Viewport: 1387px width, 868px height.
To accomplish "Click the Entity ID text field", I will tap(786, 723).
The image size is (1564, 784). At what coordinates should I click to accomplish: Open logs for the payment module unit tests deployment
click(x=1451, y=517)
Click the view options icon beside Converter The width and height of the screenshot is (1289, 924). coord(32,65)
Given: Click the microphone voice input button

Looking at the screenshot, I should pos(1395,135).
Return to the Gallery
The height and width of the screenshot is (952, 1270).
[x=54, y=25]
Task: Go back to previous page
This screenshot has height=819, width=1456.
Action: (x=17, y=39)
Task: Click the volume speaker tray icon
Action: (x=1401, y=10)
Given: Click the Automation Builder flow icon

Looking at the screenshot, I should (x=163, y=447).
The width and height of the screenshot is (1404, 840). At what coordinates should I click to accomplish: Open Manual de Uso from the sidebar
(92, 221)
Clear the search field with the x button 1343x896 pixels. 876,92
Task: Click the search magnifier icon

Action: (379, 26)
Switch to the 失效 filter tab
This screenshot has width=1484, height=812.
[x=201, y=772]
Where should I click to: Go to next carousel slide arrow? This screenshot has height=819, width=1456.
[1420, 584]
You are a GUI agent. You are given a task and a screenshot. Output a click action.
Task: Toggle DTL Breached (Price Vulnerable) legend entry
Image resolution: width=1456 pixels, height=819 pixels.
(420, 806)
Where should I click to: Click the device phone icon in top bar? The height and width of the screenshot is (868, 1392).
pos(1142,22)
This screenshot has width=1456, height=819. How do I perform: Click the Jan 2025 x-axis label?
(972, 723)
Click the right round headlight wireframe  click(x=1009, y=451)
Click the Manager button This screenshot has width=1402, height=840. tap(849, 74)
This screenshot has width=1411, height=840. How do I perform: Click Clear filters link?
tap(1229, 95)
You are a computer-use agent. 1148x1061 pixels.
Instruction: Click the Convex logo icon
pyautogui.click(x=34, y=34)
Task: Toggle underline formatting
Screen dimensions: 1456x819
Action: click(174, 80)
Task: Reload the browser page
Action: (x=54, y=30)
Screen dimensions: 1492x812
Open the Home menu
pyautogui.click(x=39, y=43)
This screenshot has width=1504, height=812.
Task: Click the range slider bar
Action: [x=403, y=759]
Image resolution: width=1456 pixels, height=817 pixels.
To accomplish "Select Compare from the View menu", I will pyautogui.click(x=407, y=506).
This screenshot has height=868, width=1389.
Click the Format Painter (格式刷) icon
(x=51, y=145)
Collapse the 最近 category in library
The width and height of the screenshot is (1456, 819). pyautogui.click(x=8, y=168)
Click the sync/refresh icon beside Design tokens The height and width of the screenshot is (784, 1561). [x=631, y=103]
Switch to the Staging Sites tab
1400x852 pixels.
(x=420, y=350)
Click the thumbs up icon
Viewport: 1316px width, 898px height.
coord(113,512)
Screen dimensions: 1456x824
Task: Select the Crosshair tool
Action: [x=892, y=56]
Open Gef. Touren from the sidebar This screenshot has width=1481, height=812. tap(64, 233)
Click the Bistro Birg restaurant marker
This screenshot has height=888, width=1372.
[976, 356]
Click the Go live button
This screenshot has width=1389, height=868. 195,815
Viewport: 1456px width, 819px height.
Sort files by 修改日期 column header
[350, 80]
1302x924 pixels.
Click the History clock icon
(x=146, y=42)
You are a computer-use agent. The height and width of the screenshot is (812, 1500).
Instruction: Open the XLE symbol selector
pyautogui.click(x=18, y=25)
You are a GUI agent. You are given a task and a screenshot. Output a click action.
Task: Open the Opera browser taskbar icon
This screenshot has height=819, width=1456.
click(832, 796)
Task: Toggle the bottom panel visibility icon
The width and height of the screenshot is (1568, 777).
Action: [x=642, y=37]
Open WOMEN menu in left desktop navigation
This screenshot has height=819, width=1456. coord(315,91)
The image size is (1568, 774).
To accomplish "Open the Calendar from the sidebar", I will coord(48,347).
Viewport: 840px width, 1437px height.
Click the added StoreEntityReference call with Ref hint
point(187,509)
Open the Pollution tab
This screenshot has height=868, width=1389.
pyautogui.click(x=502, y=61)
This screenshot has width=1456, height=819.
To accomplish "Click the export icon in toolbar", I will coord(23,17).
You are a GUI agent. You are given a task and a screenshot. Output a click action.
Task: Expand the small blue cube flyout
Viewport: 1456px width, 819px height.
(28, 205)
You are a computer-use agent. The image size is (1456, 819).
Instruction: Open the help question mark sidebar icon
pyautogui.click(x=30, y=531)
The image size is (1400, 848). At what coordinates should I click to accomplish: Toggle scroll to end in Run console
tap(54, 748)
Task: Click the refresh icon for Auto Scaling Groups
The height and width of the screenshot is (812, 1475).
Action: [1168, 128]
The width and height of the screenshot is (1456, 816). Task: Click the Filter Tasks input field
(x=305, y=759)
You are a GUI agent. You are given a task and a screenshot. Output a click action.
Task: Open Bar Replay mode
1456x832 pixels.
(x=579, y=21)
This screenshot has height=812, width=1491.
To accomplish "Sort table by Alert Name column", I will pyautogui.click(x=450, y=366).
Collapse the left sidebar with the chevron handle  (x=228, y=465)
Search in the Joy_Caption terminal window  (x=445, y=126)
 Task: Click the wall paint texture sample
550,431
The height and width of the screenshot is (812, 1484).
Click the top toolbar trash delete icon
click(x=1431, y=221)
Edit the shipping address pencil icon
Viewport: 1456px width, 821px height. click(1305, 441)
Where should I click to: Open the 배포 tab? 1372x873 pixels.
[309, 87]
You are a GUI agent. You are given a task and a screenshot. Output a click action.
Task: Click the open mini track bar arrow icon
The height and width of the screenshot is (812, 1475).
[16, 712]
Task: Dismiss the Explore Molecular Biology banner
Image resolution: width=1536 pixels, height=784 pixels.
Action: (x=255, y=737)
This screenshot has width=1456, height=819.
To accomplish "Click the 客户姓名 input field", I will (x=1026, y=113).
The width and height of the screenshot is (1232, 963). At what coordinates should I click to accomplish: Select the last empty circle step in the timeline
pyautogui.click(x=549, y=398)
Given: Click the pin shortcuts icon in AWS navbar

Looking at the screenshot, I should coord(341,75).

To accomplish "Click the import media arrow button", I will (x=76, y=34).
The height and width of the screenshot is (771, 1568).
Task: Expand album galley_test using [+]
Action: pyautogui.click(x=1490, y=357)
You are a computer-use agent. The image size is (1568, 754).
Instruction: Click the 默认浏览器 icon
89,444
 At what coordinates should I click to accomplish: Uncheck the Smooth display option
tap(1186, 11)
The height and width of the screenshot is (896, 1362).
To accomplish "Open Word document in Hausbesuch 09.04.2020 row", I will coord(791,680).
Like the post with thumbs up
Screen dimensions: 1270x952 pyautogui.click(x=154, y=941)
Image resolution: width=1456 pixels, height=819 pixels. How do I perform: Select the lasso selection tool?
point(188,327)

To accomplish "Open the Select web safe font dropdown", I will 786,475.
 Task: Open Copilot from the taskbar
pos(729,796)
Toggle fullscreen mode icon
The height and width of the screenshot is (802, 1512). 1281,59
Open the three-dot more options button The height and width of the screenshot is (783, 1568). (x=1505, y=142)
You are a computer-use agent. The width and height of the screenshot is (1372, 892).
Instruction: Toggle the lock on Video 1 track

§ **Try it**: Retype all of the entries precisely as they are.

§ **Written reply**:
Viewport: 1387px width, 868px height.
To accomplish "Click the Entity ID text field", I will tap(786, 723).
The image size is (1564, 784). At what coordinates should I click to accomplish: Open logs for the payment module unit tests deployment
click(x=1451, y=517)
Click the view options icon beside Converter The width and height of the screenshot is (1289, 924). coord(32,65)
Given: Click the microphone voice input button

Looking at the screenshot, I should pos(1395,135).
Return to the Gallery
The height and width of the screenshot is (952, 1270).
[x=54, y=25]
Task: Go back to previous page
This screenshot has height=819, width=1456.
Action: (x=17, y=39)
Task: Click the volume speaker tray icon
Action: (x=1401, y=10)
Given: Click the Automation Builder flow icon

Looking at the screenshot, I should (x=163, y=447).
The width and height of the screenshot is (1404, 840). At what coordinates should I click to accomplish: Open Manual de Uso from the sidebar
(92, 221)
Clear the search field with the x button 1343x896 pixels. 876,92
Task: Click the search magnifier icon

Action: (379, 26)
Switch to the 失效 filter tab
This screenshot has width=1484, height=812.
[x=201, y=772]
Where should I click to: Go to next carousel slide arrow? This screenshot has height=819, width=1456.
[1420, 584]
You are a GUI agent. You are given a task and a screenshot. Output a click action.
Task: Toggle DTL Breached (Price Vulnerable) legend entry
Image resolution: width=1456 pixels, height=819 pixels.
(420, 806)
Where should I click to: Click the device phone icon in top bar? The height and width of the screenshot is (868, 1392).
pos(1142,22)
This screenshot has width=1456, height=819. How do I perform: Click the Jan 2025 x-axis label?
(972, 723)
Click the right round headlight wireframe  click(x=1009, y=451)
Click the Manager button This screenshot has width=1402, height=840. tap(849, 74)
This screenshot has width=1411, height=840. How do I perform: Click Clear filters link?
tap(1229, 95)
You are a computer-use agent. 1148x1061 pixels.
Instruction: Click the Convex logo icon
pyautogui.click(x=34, y=34)
Task: Toggle underline formatting
Screen dimensions: 1456x819
Action: click(174, 80)
Task: Reload the browser page
Action: (x=54, y=30)
Screen dimensions: 1492x812
Open the Home menu
pyautogui.click(x=39, y=43)
This screenshot has width=1504, height=812.
Task: Click the range slider bar
Action: [x=403, y=759]
Image resolution: width=1456 pixels, height=817 pixels.
To accomplish "Select Compare from the View menu", I will pyautogui.click(x=407, y=506).
This screenshot has height=868, width=1389.
Click the Format Painter (格式刷) icon
(x=51, y=145)
Collapse the 最近 category in library
The width and height of the screenshot is (1456, 819). pyautogui.click(x=8, y=168)
Click the sync/refresh icon beside Design tokens The height and width of the screenshot is (784, 1561). [x=631, y=103]
Switch to the Staging Sites tab
1400x852 pixels.
(x=420, y=350)
Click the thumbs up icon
Viewport: 1316px width, 898px height.
coord(113,512)
Screen dimensions: 1456x824
Task: Select the Crosshair tool
Action: [x=892, y=56]
Open Gef. Touren from the sidebar This screenshot has width=1481, height=812. tap(64, 233)
Click the Bistro Birg restaurant marker
This screenshot has height=888, width=1372.
[976, 356]
Click the Go live button
This screenshot has width=1389, height=868. 195,815
Viewport: 1456px width, 819px height.
Sort files by 修改日期 column header
[350, 80]
1302x924 pixels.
Click the History clock icon
(x=146, y=42)
You are a computer-use agent. The height and width of the screenshot is (812, 1500).
Instruction: Open the XLE symbol selector
pyautogui.click(x=18, y=25)
You are a GUI agent. You are given a task and a screenshot. Output a click action.
Task: Open the Opera browser taskbar icon
This screenshot has height=819, width=1456.
click(832, 796)
Task: Toggle the bottom panel visibility icon
The width and height of the screenshot is (1568, 777).
Action: [x=642, y=37]
Open WOMEN menu in left desktop navigation
This screenshot has height=819, width=1456. coord(315,91)
The image size is (1568, 774).
To accomplish "Open the Calendar from the sidebar", I will coord(48,347).
Viewport: 840px width, 1437px height.
Click the added StoreEntityReference call with Ref hint
point(187,509)
Open the Pollution tab
This screenshot has height=868, width=1389.
pyautogui.click(x=502, y=61)
This screenshot has width=1456, height=819.
To accomplish "Click the export icon in toolbar", I will coord(23,17).
You are a GUI agent. You are given a task and a screenshot. Output a click action.
Task: Expand the small blue cube flyout
Viewport: 1456px width, 819px height.
(28, 205)
You are a computer-use agent. The image size is (1456, 819).
Instruction: Open the help question mark sidebar icon
pyautogui.click(x=30, y=531)
The image size is (1400, 848). At what coordinates should I click to accomplish: Toggle scroll to end in Run console
tap(54, 748)
Task: Click the refresh icon for Auto Scaling Groups
The height and width of the screenshot is (812, 1475).
Action: [1168, 128]
The width and height of the screenshot is (1456, 816). Task: Click the Filter Tasks input field
(x=305, y=759)
You are a GUI agent. You are given a task and a screenshot. Output a click action.
Task: Open Bar Replay mode
1456x832 pixels.
(x=579, y=21)
This screenshot has height=812, width=1491.
To accomplish "Sort table by Alert Name column", I will pyautogui.click(x=450, y=366).
Collapse the left sidebar with the chevron handle  (x=228, y=465)
Search in the Joy_Caption terminal window  (x=445, y=126)
 Task: Click the wall paint texture sample
550,431
The height and width of the screenshot is (812, 1484).
Click the top toolbar trash delete icon
click(x=1431, y=221)
Edit the shipping address pencil icon
Viewport: 1456px width, 821px height. click(1305, 441)
Where should I click to: Open the 배포 tab? 1372x873 pixels.
[309, 87]
You are a GUI agent. You are given a task and a screenshot. Output a click action.
Task: Click the open mini track bar arrow icon
The height and width of the screenshot is (812, 1475).
[16, 712]
Task: Dismiss the Explore Molecular Biology banner
Image resolution: width=1536 pixels, height=784 pixels.
Action: (x=255, y=737)
This screenshot has width=1456, height=819.
To accomplish "Click the 客户姓名 input field", I will (x=1026, y=113).
The width and height of the screenshot is (1232, 963). At what coordinates should I click to accomplish: Select the last empty circle step in the timeline
pyautogui.click(x=549, y=398)
Given: Click the pin shortcuts icon in AWS navbar

Looking at the screenshot, I should coord(341,75).

To accomplish "Click the import media arrow button", I will (x=76, y=34).
The height and width of the screenshot is (771, 1568).
Task: Expand album galley_test using [+]
Action: pyautogui.click(x=1490, y=357)
You are a computer-use agent. The image size is (1568, 754).
Instruction: Click the 默认浏览器 icon
89,444
 At what coordinates should I click to accomplish: Uncheck the Smooth display option
tap(1186, 11)
The height and width of the screenshot is (896, 1362).
To accomplish "Open Word document in Hausbesuch 09.04.2020 row", I will coord(791,680).
Like the post with thumbs up
Screen dimensions: 1270x952 pyautogui.click(x=154, y=941)
Image resolution: width=1456 pixels, height=819 pixels. How do I perform: Select the lasso selection tool?
point(188,327)

To accomplish "Open the Select web safe font dropdown", I will 786,475.
 Task: Open Copilot from the taskbar
pos(729,796)
Toggle fullscreen mode icon
The height and width of the screenshot is (802, 1512). 1281,59
Open the three-dot more options button The height and width of the screenshot is (783, 1568). (x=1505, y=142)
You are a computer-use agent. The width and height of the screenshot is (1372, 892).
Instruction: Toggle the lock on Video 1 track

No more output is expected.